Microsoft Search

Occasionally, someone will brag about their progress in such a way that not only do you realize they’re actually far behind, but that they have absolutely no idea how far behind they are or how much lies ahead.

In software engineering, there’s a certain type of programmer fitting this mold that everyone runs into sooner or later. They’re not very communicative, but whenever asked about the status of their part of the project, they response positively, reporting things are going well. No big issues.

They usually have some experience, meaning nobody really has to watch over their shoulder. Besides, everyone else is busy getting their part done.

There is a very distinct moment at which you realize one is on your project. A moment where your heart fills with an icy chill, and mind can’t help but lock in on the words “OH FUCK.”

It’s days before QA — or even before launch — when everyone needs to have everything done. Not “mostly done.” Not “almost done.” Really done. Done done.

As in the users can use it now.

As the group assembles for the status check, maybe others in the room to report a bug or two they are putting the last touches on. Or a taking care of last minute cosmetic issue. When it comes our friend, he proudly proclaims his status — so gleeful you can almost see the “Mission Accomplished” banner behind him — “Great!”, he says, “I got it to compile this morning! It’s done!”

OH FUCK.

Typically, this moment is filled with silence. Maybe after a brief pause, someone will clarify that this, in fact, the first time it compiled. Usually, the response, a grinning acknowledgment with an “Ain’t it great!?” feel, confirms the worst.

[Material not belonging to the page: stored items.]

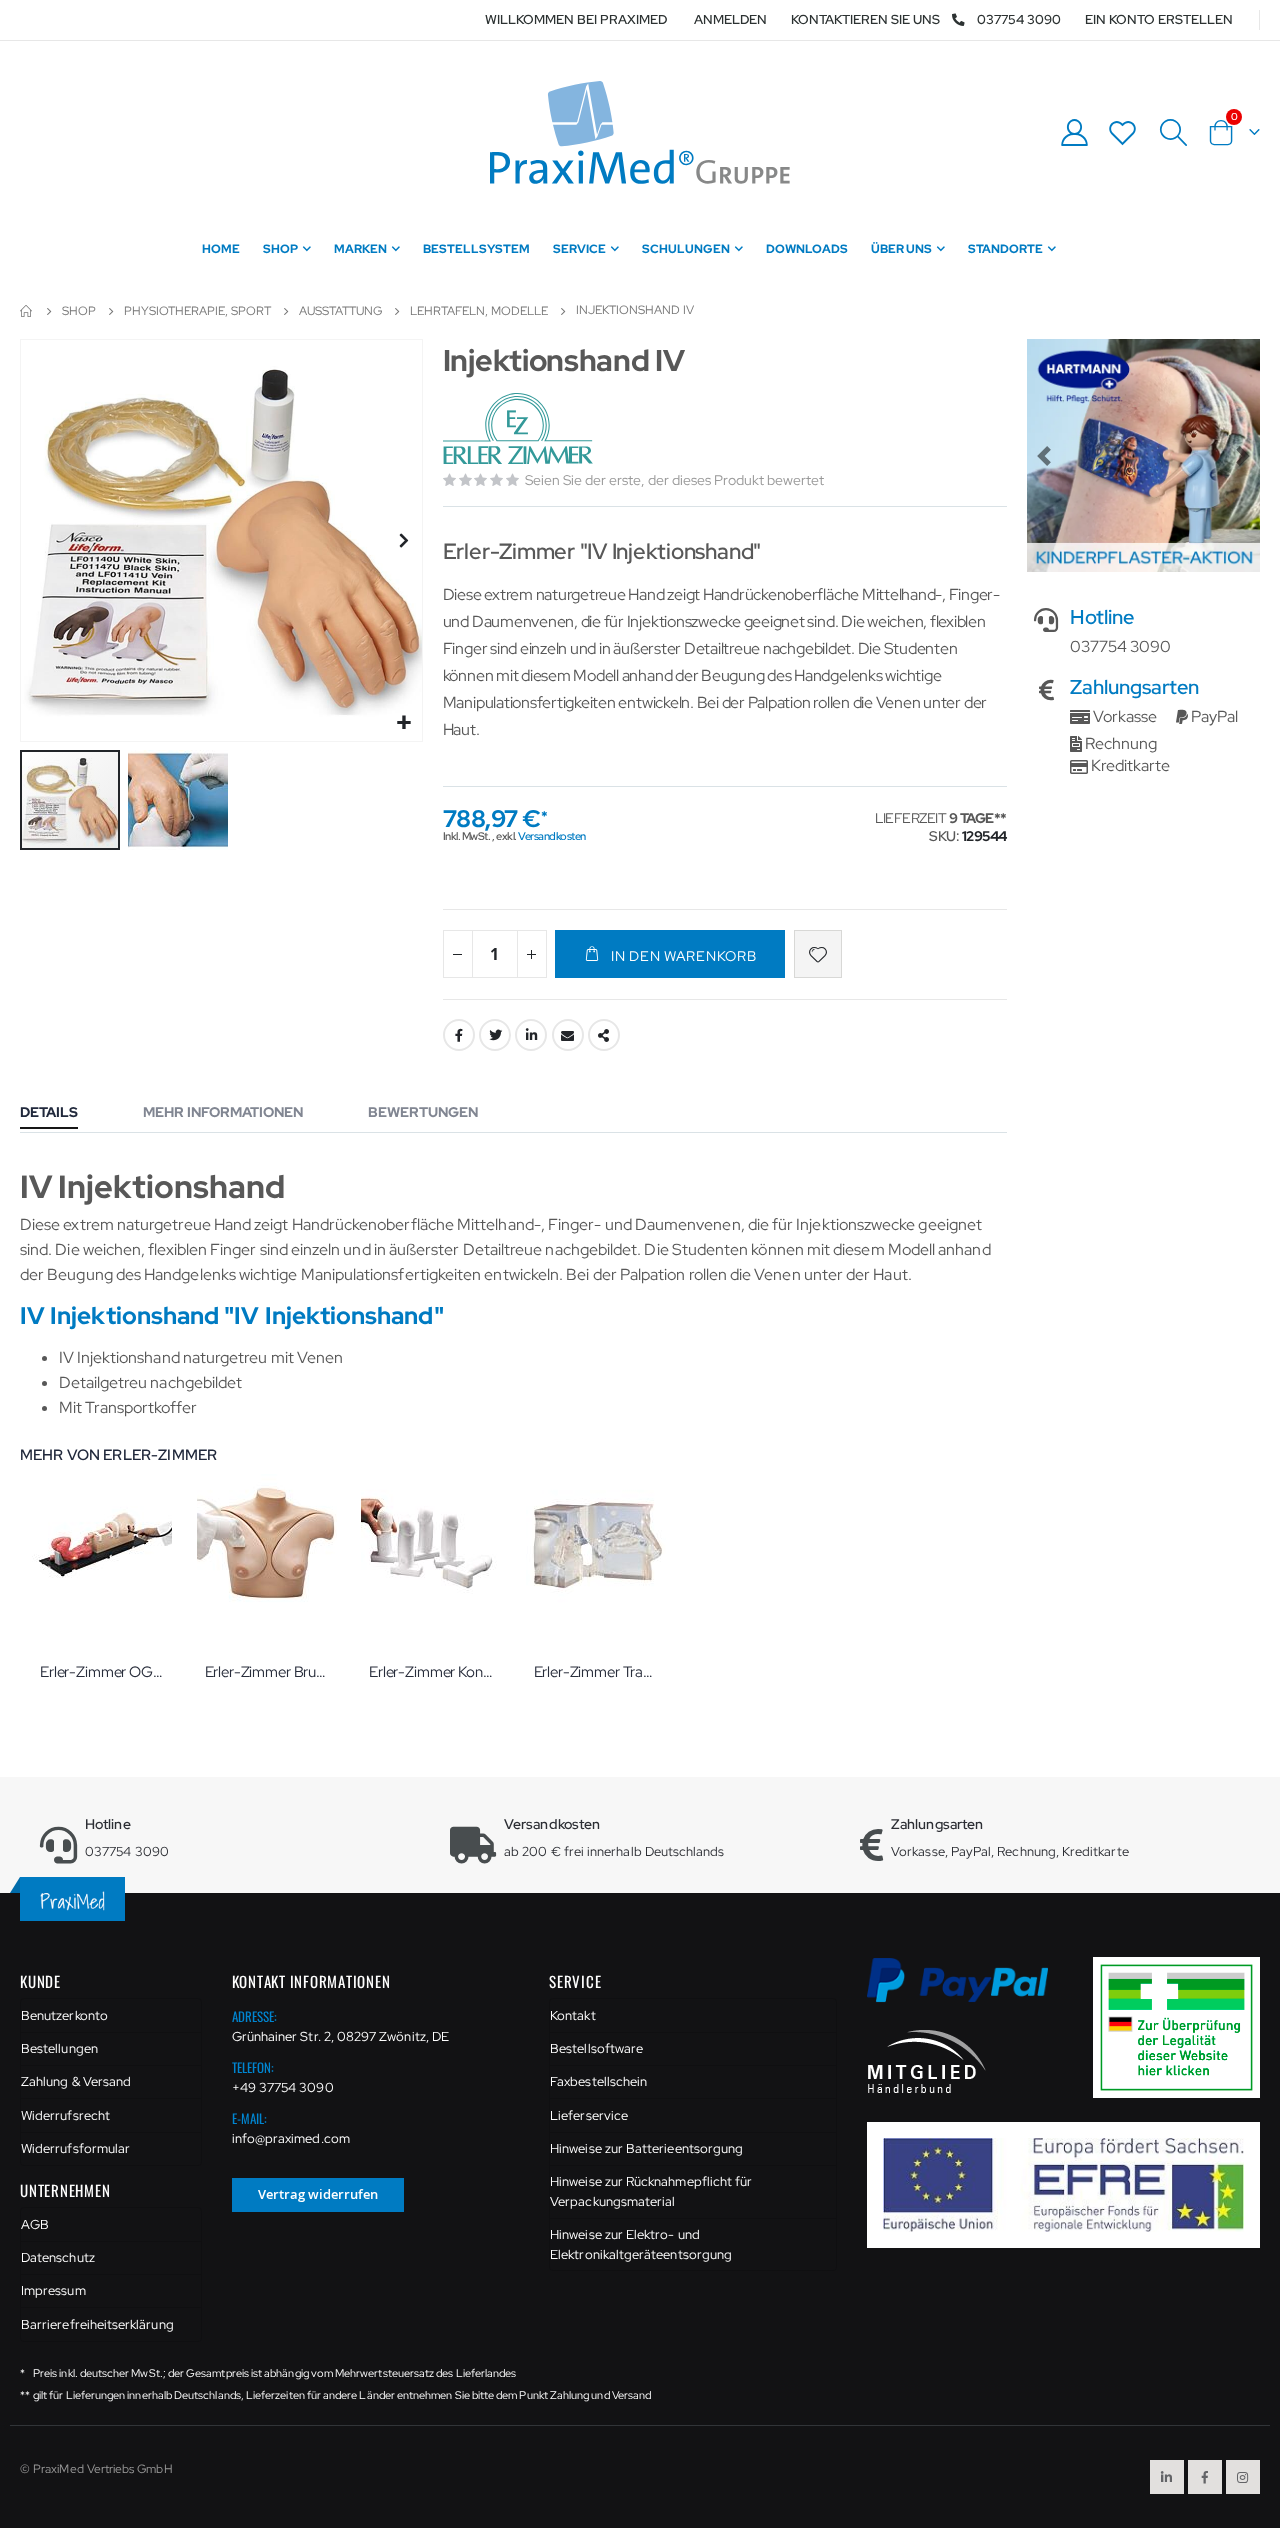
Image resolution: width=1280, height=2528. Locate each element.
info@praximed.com (291, 2138)
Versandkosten (552, 836)
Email (568, 1035)
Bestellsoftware (596, 2048)
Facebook (459, 1035)
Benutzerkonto (64, 2015)
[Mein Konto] (1074, 132)
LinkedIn (531, 1035)
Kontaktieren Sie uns (865, 19)
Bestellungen (59, 2048)
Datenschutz (58, 2257)
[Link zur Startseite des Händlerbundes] (927, 2060)
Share (604, 1035)
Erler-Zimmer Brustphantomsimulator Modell (267, 1672)
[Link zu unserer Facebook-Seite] (1205, 2477)
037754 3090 (1019, 19)
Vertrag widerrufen (318, 2194)
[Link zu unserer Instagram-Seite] (1243, 2477)
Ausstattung (340, 311)
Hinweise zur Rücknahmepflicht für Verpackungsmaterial (651, 2191)
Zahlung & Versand (76, 2081)
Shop (79, 311)
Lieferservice (589, 2115)
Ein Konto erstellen (1159, 19)
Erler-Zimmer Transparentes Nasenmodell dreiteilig (596, 1672)
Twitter (495, 1035)
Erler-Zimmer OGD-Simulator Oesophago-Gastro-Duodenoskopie (102, 1672)
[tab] (64, 1114)
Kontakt (572, 2015)
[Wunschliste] (1123, 132)
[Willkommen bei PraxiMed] (640, 132)
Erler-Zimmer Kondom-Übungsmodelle (431, 1672)
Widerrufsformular (75, 2148)
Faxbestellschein (598, 2081)
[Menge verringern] (458, 954)
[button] (404, 723)
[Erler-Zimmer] (520, 429)
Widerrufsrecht (65, 2115)
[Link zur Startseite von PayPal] (970, 1991)
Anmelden (730, 19)
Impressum (53, 2290)
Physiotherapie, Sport (197, 311)
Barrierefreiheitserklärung (97, 2324)
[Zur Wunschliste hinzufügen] (818, 954)
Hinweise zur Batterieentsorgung (646, 2148)
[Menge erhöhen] (532, 954)
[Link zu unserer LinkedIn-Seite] (1167, 2477)
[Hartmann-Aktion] (1143, 455)
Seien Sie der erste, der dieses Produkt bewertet (674, 480)
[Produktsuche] (1173, 133)
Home (27, 311)
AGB (35, 2224)
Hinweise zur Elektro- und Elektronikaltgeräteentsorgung (641, 2244)
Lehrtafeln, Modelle (479, 311)
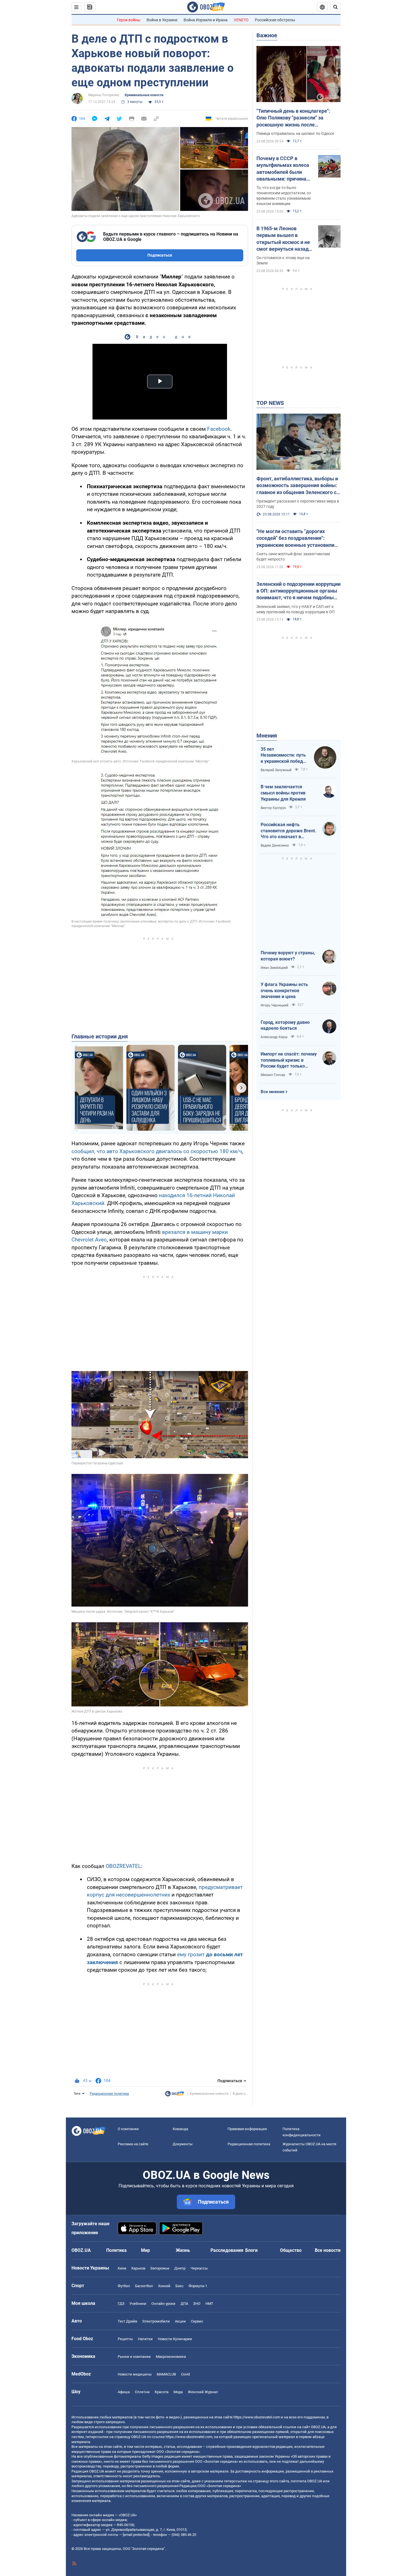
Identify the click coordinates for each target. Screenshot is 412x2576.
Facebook (219, 429)
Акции (180, 2321)
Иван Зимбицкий (274, 968)
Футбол (124, 2286)
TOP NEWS (270, 403)
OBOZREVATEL (123, 1866)
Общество (291, 2250)
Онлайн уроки (163, 2303)
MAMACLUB (166, 2374)
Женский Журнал (203, 2392)
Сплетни (142, 2392)
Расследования (226, 2250)
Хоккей (164, 2286)
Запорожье (159, 2268)
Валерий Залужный (276, 770)
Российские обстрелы (275, 20)
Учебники (137, 2303)
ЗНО (196, 2303)
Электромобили (156, 2321)
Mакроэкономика (171, 2356)
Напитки (145, 2339)
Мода (178, 2392)
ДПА (184, 2303)
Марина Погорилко (103, 95)
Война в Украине (162, 20)
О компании (128, 2129)
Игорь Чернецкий (274, 1005)
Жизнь (183, 2250)
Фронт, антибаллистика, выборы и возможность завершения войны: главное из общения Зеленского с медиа (297, 486)
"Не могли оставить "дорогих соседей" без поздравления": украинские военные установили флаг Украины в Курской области (295, 538)
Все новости (328, 2250)
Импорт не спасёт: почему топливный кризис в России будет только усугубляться (289, 1060)
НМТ (209, 2303)
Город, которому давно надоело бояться (285, 1025)
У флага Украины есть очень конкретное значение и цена (284, 990)
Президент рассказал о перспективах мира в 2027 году (297, 504)
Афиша (124, 2392)
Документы (183, 2144)
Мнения (266, 735)
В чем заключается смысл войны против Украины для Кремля (283, 792)
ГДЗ (121, 2303)
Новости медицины (135, 2374)
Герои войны (128, 20)
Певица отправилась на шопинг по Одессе (295, 133)
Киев (122, 2268)
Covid (185, 2374)
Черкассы (199, 2268)
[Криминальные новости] (174, 2095)
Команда (180, 2129)
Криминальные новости (144, 95)
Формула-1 (198, 2286)
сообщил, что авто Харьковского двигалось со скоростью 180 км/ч (156, 1151)
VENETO (241, 20)
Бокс (179, 2286)
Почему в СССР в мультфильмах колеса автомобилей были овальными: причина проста (282, 168)
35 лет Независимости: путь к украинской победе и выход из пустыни (283, 755)
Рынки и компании (134, 2356)
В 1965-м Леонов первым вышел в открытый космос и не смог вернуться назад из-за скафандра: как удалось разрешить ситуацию (283, 238)
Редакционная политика (109, 2094)
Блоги (251, 2250)
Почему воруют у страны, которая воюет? (288, 956)
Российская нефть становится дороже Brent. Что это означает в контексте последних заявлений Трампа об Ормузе (288, 831)
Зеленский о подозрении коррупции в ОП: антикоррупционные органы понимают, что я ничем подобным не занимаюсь (298, 591)
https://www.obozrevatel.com (256, 2417)
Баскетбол (144, 2286)
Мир (145, 2250)
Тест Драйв (127, 2321)
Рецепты (125, 2339)
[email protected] (136, 2535)
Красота (161, 2392)
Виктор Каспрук (273, 808)
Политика (116, 2250)
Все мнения (272, 1091)
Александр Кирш (274, 1037)
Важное (266, 35)
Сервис (197, 2321)
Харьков (138, 2268)
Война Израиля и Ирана (206, 20)
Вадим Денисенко (275, 845)
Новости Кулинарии (175, 2339)
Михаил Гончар (273, 1075)
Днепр (180, 2268)
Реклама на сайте (133, 2144)
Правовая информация (247, 2129)
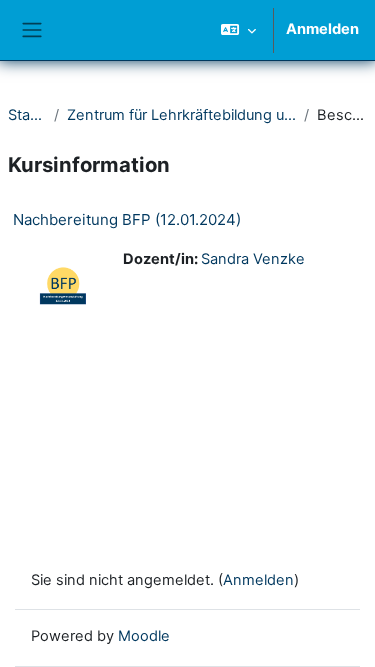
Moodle (144, 636)
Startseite (27, 115)
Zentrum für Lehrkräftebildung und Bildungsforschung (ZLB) (181, 115)
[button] (238, 30)
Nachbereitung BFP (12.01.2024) (127, 219)
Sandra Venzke (253, 259)
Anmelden (322, 29)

The rest of the team continues to reflect in silence. Not because they don’t want to burst his bubble, but because they are realizing how utterly fucked they are. How the launched is delayed. And their personal lives are about to go out the window, as it will now fall to them to find all the guaranteed problems with the untested code & spend late nights & weekends getting it ready enough to launch.

It’s not quite the same, but that sort of thing was going through my mind when I read how Microsoft had announced improvements for their search engine.

To quote from the article:

Nadella said the updates will be phased in by the end the month. Among them, he said, are improvements to the way Live Search interprets what users are looking for, even if they misspell a word, type in two separate words instead of a compound word or use a variation, like “driving” instead of “drive.”

Live Search also will better detect what Nadella calls “stop words” — keywords or phrases that aren’t considered unless there’s a specific combination or context — like the name “Will Smith” in the U.S.

“It’s a huge improvement,” Nadella said. “We believe we can now compete with Google.”

WTF?!?

They didn’t have these things before?!

Understanding “driving” vs. “drive”? That’s a pretty basic problem called stemming. How basic? Put it this way, there’s been open source code out there to this before there was a Microsoft Search. Fuck, even the Wikipedia page has existed since 2007. All they had to do was go there. I know Microsoft is big about “eating their own dogfood”, but damn, use Google just this once to find it.

Now et’s assume for a second, they’ve had stemming and it’s a problem that’s actually harder — something like knowing “car” and “automobile” are the same thing. Now, granted that’s harder, but here’s the thing — when I transfered down to Yahoo Search Marketing, some 4-5 years ago, they already had this technology. The process was called canonicalization, and by the time I got there, it was an old, well-established piece of technology. So well-established that despite being fairly technical, everyone in the company — business, product, support, etc. — knew it was, at least at a high level, its purpose and so on.

Likewise their updated stop words. Yahoo’s long had a process called “Units”, which look for things like “Denzel Washington” and know it’s not the same as the Northwest state or the national capital. You can see a related patent application from Yahoo here. Although, if you work for Microsoft (or Google), it’s probably best you didn’t.

So really what was the crux of Microsoft’s announcement? Two things:


  1. They have absolutely no idea how far behind they are.
  2. They’ve launched technology that will catch them up to where the other big players were 5-6 years ago.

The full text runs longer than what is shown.